• [What is expected]
Put every line of the listing below into a JSON list of strings, one string per line, leaving out blank lines.
────────
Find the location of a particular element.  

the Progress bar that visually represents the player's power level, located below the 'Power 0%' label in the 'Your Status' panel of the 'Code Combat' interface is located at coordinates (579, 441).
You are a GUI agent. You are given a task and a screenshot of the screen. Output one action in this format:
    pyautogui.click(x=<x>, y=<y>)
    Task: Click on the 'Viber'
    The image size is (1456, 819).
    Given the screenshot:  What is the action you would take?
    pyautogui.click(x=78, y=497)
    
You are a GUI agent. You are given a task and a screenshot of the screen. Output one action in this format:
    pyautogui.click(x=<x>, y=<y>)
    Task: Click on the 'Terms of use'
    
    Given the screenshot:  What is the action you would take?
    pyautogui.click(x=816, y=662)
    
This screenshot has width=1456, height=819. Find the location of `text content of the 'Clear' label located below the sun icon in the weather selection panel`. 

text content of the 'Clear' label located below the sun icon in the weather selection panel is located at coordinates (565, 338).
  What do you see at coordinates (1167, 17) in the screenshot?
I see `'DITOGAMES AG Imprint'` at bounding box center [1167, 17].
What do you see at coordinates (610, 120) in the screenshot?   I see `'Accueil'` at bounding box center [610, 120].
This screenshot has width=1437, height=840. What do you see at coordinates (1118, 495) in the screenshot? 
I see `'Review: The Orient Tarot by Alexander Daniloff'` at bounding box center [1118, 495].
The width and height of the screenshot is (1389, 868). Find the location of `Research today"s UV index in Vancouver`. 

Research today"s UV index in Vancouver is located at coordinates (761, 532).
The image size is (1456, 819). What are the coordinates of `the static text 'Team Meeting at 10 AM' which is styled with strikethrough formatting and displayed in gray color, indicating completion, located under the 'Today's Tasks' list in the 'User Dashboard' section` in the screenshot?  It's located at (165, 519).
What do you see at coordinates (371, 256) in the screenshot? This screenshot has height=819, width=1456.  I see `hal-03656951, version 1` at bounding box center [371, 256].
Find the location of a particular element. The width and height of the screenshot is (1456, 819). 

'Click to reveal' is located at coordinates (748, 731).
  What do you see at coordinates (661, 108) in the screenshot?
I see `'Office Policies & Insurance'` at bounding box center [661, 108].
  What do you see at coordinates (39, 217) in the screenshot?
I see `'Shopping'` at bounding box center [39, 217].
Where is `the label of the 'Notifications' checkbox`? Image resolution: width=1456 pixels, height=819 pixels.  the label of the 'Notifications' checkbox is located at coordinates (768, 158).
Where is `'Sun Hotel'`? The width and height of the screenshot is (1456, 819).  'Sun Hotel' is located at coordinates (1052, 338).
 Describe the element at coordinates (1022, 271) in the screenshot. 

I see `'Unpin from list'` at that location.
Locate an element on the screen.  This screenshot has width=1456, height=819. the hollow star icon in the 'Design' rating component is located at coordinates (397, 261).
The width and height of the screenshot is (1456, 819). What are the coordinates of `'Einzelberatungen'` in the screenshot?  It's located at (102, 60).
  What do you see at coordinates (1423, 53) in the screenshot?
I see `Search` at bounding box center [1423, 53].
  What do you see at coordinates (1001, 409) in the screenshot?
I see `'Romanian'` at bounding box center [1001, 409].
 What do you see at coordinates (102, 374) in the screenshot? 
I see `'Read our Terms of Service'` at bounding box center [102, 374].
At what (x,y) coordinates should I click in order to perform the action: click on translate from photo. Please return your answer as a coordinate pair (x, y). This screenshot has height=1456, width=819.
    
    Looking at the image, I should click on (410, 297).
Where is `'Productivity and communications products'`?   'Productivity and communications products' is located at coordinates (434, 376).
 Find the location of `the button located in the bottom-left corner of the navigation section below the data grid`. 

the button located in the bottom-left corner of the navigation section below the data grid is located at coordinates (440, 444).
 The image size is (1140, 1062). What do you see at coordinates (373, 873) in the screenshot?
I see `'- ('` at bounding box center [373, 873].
────────
• [Result for this exercise]
[
  "Find the location of a particular element.  ",
  "the Progress bar that visually represents the player's power level, located below the 'Power 0%' label in the 'Your Status' panel of the 'Code Combat' interface is located at coordinates (579, 441).",
  "You are a GUI agent. You are given a task and a screenshot of the screen. Output one action in this format:",
  "    pyautogui.click(x=<x>, y=<y>)",
  "    Task: Click on the 'Viber'",
  "    The image size is (1456, 819).",
  "    Given the screenshot:  What is the action you would take?",
  "    pyautogui.click(x=78, y=497)",
  "You are a GUI agent. You are given a task and a screenshot of the screen. Output one action in this format:",
  "    pyautogui.click(x=<x>, y=<y>)",
  "    Task: Click on the 'Terms of use'",
  "    Given the screenshot:  What is the action you would take?",
  "    pyautogui.click(x=816, y=662)",
  "This screenshot has width=1456, height=819. Find the location of `text content of the 'Clear' label located below the sun icon in the weather selection panel`. ",
  "text content of the 'Clear' label located below the sun icon in the weather selection panel is located at coordinates (565, 338).",
  "  What do you see at coordinates (1167, 17) in the screenshot?",
  "I see `'DITOGAMES AG Imprint'` at bounding box center [1167, 17].",
  "What do you see at coordinates (610, 120) in the screenshot?   I see `'Accueil'` at bounding box center [610, 120].",
  "This screenshot has width=1437, height=840. What do you see at coordinates (1118, 495) in the screenshot? ",
  "I see `'Review: The Orient Tarot by Alexander Daniloff'` at bounding box center [1118, 495].",
  "The width and height of the screenshot is (1389, 868). Find the location of `Research today\"s UV index in Vancouver`. ",
  "Research today\"s UV index in Vancouver is located at coordinates (761, 532).",
  "The image size is (1456, 819). What are the coordinates of `the static text 'Team Meeting at 10 AM' which is styled with strikethrough formatting and displayed in gray color, indicating completion, located under the 'Today's Tasks' list in the 'User Dashboard' section` in the screenshot?  It's located at (165, 519).",
  "What do you see at coordinates (371, 256) in the screenshot? This screenshot has height=819, width=1456.  I see `hal-03656951, version 1` at bounding box center [371, 256].",
  "Find the location of a particular element. The width and height of the screenshot is (1456, 819). ",
  "'Click to reveal' is located at coordinates (748, 731).",
  "  What do you see at coordinates (661, 108) in the screenshot?",
  "I see `'Office Policies & Insurance'` at bounding box center [661, 108].",
  "  What do you see at coordinates (39, 217) in the screenshot?",
  "I see `'Shopping'` at bounding box center [39, 217].",
  "Where is `the label of the 'Notifications' checkbox`? Image resolution: width=1456 pixels, height=819 pixels.  the label of the 'Notifications' checkbox is located at coordinates (768, 158).",
  "Where is `'Sun Hotel'`? The width and height of the screenshot is (1456, 819).  'Sun Hotel' is located at coordinates (1052, 338).",
  " Describe the element at coordinates (1022, 271) in the screenshot. ",
  "I see `'Unpin from list'` at that location.",
  "Locate an element on the screen.  This screenshot has width=1456, height=819. the hollow star icon in the 'Design' rating component is located at coordinates (397, 261).",
  "The width and height of the screenshot is (1456, 819). What are the coordinates of `'Einzelberatungen'` in the screenshot?  It's located at (102, 60).",
  "  What do you see at coordinates (1423, 53) in the screenshot?",
  "I see `Search` at bounding box center [1423, 53].",
  "  What do you see at coordinates (1001, 409) in the screenshot?",
  "I see `'Romanian'` at bounding box center [1001, 409].",
  " What do you see at coordinates (102, 374) in the screenshot? ",
  "I see `'Read our Terms of Service'` at bounding box center [102, 374].",
  "At what (x,y) coordinates should I click in order to perform the action: click on translate from photo. Please return your answer as a coordinate pair (x, y). This screenshot has height=1456, width=819.",
  "    Looking at the image, I should click on (410, 297).",
  "Where is `'Productivity and communications products'`?   'Productivity and communications products' is located at coordinates (434, 376).",
  " Find the location of `the button located in the bottom-left corner of the navigation section below the data grid`. ",
  "the button located in the bottom-left corner of the navigation section below the data grid is located at coordinates (440, 444).",
  " The image size is (1140, 1062). What do you see at coordinates (373, 873) in the screenshot?",
  "I see `'- ('` at bounding box center [373, 873]."
]